Tuesday, July 19, 2011

Today didn't start out a bad day. I got up tired, then weighed myself. Eeek. Up a pound. Calories in/calories out can't explain it. I averaged about 1500 calories a day in and 2700 calories out. I shake it off and continue my day.

Work, work, work.... Blah, blah, blah.

By the time I get home, I am feeling a bit like this....



or this



I had let negativity RUIN my day.

Those demons had been silently whispering in my ear all day long.

You'll be fat forever.

You will NEVER achieve your goals.

Your life is so out of control.

No one cares about you.

I had gone home and lay down in my bed for about 20 minutes. I did NOT want to work out today. I was freaking tired, drained of energy, of motivation. The demons today were telling me my efforts weren't going to matter anyway, that I should just bake a pan of brownies and eat them all.

I read articles, message boards. Eat more, you are in starvation mode. Eat less, you are somehow underestimating your food intake. The demons got louder. I seriously probably looked like a crazy person. So I did what any dieting person struggling to maintain her sanity would do.......get as far away from the refrigerator as possible.

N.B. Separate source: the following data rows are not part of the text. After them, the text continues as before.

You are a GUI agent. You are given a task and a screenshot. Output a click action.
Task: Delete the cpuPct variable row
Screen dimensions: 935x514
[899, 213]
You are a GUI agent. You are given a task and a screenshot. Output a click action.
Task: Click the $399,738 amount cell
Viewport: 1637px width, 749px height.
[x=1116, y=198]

Outside I went. I put my ipod on, turned the volume WAY up (Yes, I know I will probably be deaf when I am older, but this was an emergency), and off I went.

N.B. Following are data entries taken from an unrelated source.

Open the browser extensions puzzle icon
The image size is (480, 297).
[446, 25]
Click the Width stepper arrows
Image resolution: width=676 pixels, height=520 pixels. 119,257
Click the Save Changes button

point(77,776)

While walking, I could still feel the negativity. I am thinking to myself about how lame it is to be walking right now, that I am too tired to be moving my wide load down the city streets without the orange flag.



When I had reached maximum walking speed and the relief did not come, I started to jog. Music blaring, I simply jogged. and jogged. and jogged. 1.5 miles. Something I had not done in YEARS without stopping.

At some point, I realized the inner demons had quieted down. I was red faced, breathing hard, and tired. I walked the last half mile home. I felt cleansed and very glad I went ahead and worked out when I felt so much like going to bed and putting the blankets over my head.

Today I had let a bad weigh in and some very negative energy drive me into such a state that things could have gone very bad. This blog could have been the sad tale of a woman who DID eat the pan of brownies. But today, I made a better choice. I am proud of today.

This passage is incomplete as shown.